· 2 min read
StrideDatus — Shipment Cost Optimization Platform
Redesigned a high-latency shipment-routing engine for StrideDatus, cutting computation from 10+ minutes to just seconds through Go-based batching, data-flow redesign, and a TypeScript migration. Improved architecture clarity and frontend stability while reducing infrastructure overhead.
Context
StrideDatus is a logistics analytics startup focused on reducing shipping costs for global freight operators.
Their core engine calculated the cheapest route for every shipment by simulating all possible carrier combinations — but the system took more than 10 minutes per batch and struggled to scale.
Challenges
- Extreme computational complexity — thousands of route permutations per shipment.

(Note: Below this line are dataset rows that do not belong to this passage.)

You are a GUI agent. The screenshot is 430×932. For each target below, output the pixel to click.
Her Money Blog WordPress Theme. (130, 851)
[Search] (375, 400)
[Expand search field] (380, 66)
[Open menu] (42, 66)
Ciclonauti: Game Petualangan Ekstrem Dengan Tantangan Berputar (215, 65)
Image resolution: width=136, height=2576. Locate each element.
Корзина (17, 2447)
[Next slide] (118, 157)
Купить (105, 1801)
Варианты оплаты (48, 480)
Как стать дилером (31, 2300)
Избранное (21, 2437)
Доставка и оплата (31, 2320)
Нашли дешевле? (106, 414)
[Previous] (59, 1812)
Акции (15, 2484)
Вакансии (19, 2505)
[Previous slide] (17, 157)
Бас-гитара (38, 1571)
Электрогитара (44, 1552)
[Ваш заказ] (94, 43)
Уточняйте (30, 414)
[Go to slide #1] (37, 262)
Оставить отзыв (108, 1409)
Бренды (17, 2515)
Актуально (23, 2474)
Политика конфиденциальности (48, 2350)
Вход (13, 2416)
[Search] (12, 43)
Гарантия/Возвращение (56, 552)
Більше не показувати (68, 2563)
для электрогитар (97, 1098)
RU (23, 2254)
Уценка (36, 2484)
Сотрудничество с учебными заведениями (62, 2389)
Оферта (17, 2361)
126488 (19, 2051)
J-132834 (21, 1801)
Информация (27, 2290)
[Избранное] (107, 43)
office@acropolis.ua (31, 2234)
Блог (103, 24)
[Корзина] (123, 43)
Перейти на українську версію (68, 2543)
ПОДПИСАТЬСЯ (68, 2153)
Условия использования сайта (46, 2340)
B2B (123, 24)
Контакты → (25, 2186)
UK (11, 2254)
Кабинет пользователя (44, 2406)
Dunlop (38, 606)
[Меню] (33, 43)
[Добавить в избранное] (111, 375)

- Heavy database I/O and N+1 query patterns.
- A monolithic React frontend built on CRA that was hard to maintain and test.
- Limited backend optimization expertise inside the founding team.
Approach
- Profiled all critical queries, identified redundant data round-trips, and designed a two-phase compute pipeline — batch load → local computation → bulk commit.
- Re-architected backend logic in Go for predictable concurrency and memory safety.
- Migrated the frontend from JavaScript to TypeScript and from Create React App to Vite for faster builds and better modularity.
- Simplified state management using Zustand, improving reliability and test coverage.
Solution
- Replaced incremental database updates with batched writes, reducing I/O by ~90%.
- Introduced typed API contracts between frontend and backend.
- Rebuilt the dashboard as a data-driven visualization layer, making the frontend purely presentational.
- Implemented lightweight telemetry for runtime profiling and performance baselining.
Outcomes
- ⏱ Computation time: 10+ minutes → ~3 seconds per batch.
- 🧩 Architecture clarity: unified backend–frontend contracts and simplified data flow.
- 🚀 Frontend stability: fewer runtime errors, faster builds, improved testability.
- 💡 Strategic impact: founders delayed hiring backend staff and redirected budget to product growth.